KUTIPAN HALAMAN:
Monday 2 November 2015

DIRI SENDIRI M0TIVATOR SEJATI



Orang tua, sekalipun dianya tidak baik-baik amat, pastilah di dalam hatinya ingin anaknya kelak lebih baik dari dirinya dalam berbagai hal, dalam kehidupan di dunia dan akhirat. Oleh karena itulah setiap orang tua (yang normal), siap berkorban tenaga dan fikiran serta pembiayaan, untuk anaknya menjadi lebih baik tersebut.
Contoh Satu:
Seorang ayah mengantarkan anak lelakinya  ke sebuah pesantren yang cukup terkenal, sejak anaknya masih usia baru di atas sepuluh tahun setamat sekolah dasar. Tentu harapan dikandung hati si ayah, agar kelak anaknya menjadi manusia yang berilmu pengetahuan tinggi untuk keperluan dunia dan mempunyai pengetahuan agama yang mumpuni untuk bekal ke-akhirat, sebab pesantren sekarang dibekali kedua sisi ilmu tersebut.

DATA YANG DIBERIKAN:
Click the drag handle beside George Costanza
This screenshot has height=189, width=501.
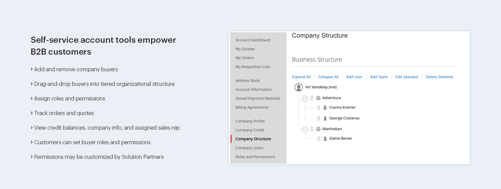tap(318, 118)
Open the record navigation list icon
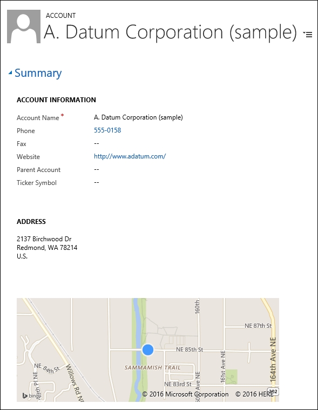318x410 pixels. [x=308, y=34]
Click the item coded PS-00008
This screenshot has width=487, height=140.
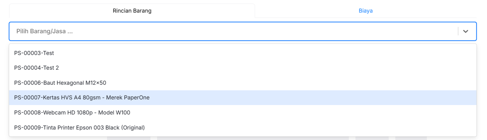coord(72,112)
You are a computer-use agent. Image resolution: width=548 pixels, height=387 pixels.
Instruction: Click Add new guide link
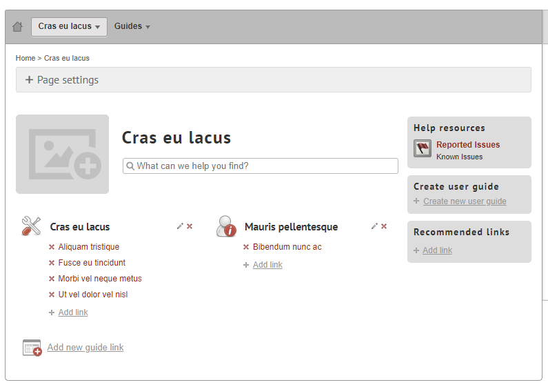click(85, 348)
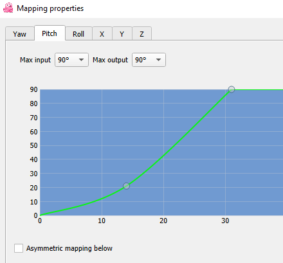Screen dimensions: 283x263
Task: Switch to the Yaw tab
Action: point(19,34)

TUGAS: Salin tanpa perubahan bagian kutipan halaman di atas, mulai dari "Orang tua, sekalipun" terus ke bawah hingga "lebih baik tersebut.".

JAWABAN DI BAWAH:
Orang tua, sekalipun dianya tidak baik-baik amat, pastilah di dalam hatinya ingin anaknya kelak lebih baik dari dirinya dalam berbagai hal, dalam kehidupan di dunia dan akhirat. Oleh karena itulah setiap orang tua (yang normal), siap berkorban tenaga dan fikiran serta pembiayaan, untuk anaknya menjadi lebih baik tersebut.